Sunday, January 2, 2011

Be happy

If love is a mystery, happiness is a conundrum. What is it? What causes it? Why do some people have it, while others don't?

Many of us know people - a family subsisting on food stamps, a cheerful waitress earning the minimum wage - who seem to be among the happiest folks in town. We also know other people, much better off financially, who never seem happy at all.

Here's another question: How much should we value happiness? A thought experiment by the philospher Robert Nozick imagines a machine that can give you any experience you want by stimulating your brain (while the real you floats in a tank). You think and feel that you are accomplishing great things, or winning the love of your life. You could preprogram enough such wonderful experiences to last your whole lifetime.
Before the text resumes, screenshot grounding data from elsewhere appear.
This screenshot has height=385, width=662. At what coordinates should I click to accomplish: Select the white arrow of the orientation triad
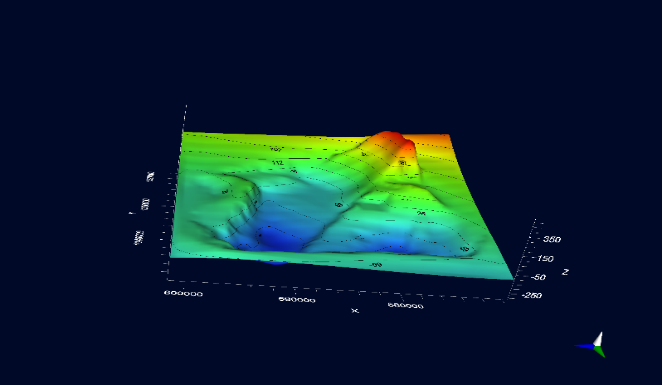coord(598,339)
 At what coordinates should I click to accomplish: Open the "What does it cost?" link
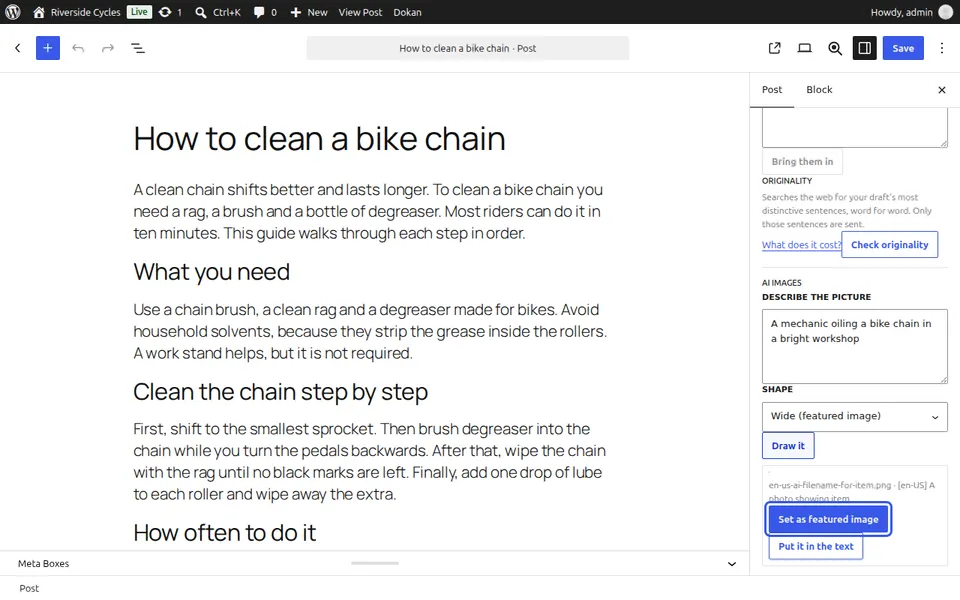[x=801, y=245]
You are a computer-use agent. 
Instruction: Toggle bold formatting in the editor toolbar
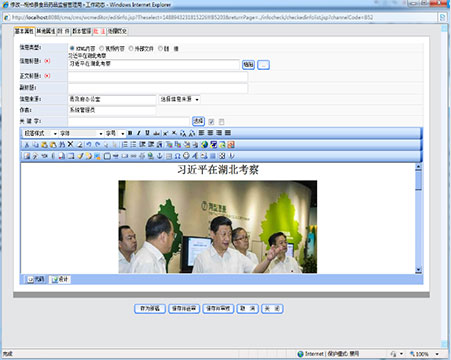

You would experience lifelong bliss, never knowing you were hooked up to a machine. Would it be right to say that you had a happy life?

Social scientists have long conducted surveys on happiness. One consistent finding is that, beyond a modest level of sufficiency, people's reports on their own happiness aren't strongly correlated with income. This suggests that people tend to find happiness in their actual circumstances, as long as they aren't too dire. Another finding, unwelcome to liberals, is that economic inequality has little bearing on happiness. Nor does the amount a nation spends on social welfare programs.

Maybe the U.S. should focus less on economic inequality in general and more on specific causes of unhappiness - things like inadequate medical protection, chronic pain, and depression.

Or maybe we're just stuck with singing along with Bobby McFerrin: "Don't Worry, Be Happy."